→ Task details:
Pictures stay out of the copy. Everything else in the records must be repeated exactly.

^^^^

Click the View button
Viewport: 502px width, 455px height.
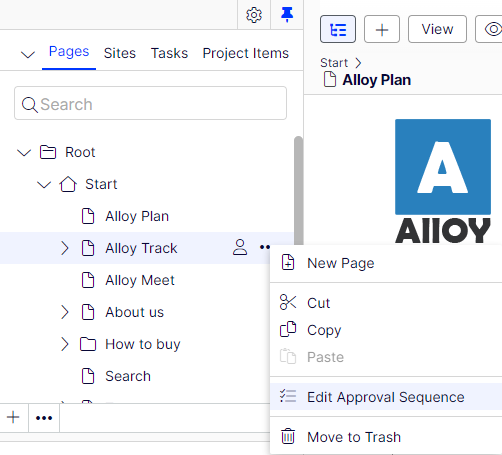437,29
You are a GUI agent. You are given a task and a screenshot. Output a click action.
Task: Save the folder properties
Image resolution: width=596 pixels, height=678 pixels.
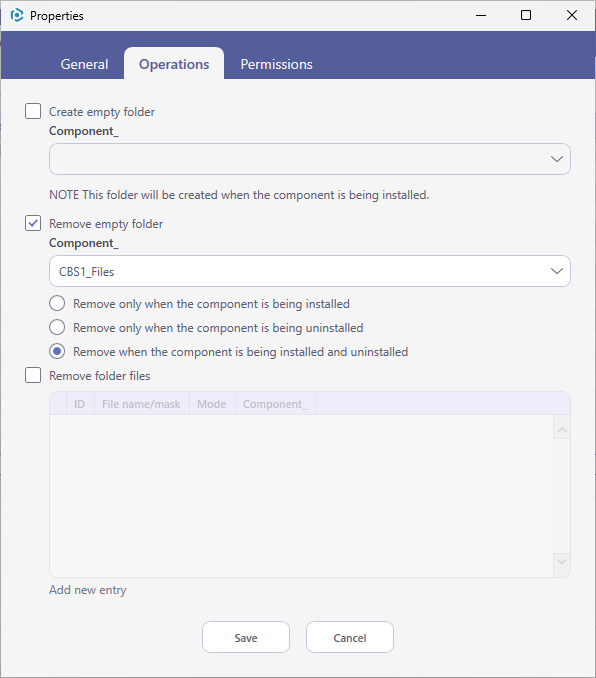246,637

^^^^

→ Response area:
Click the View button
Viewport: 502px width, 455px height.
437,29
You are a GUI agent. You are given a task and a screenshot. Output a click action.
Task: Save the folder properties
Image resolution: width=596 pixels, height=678 pixels.
246,637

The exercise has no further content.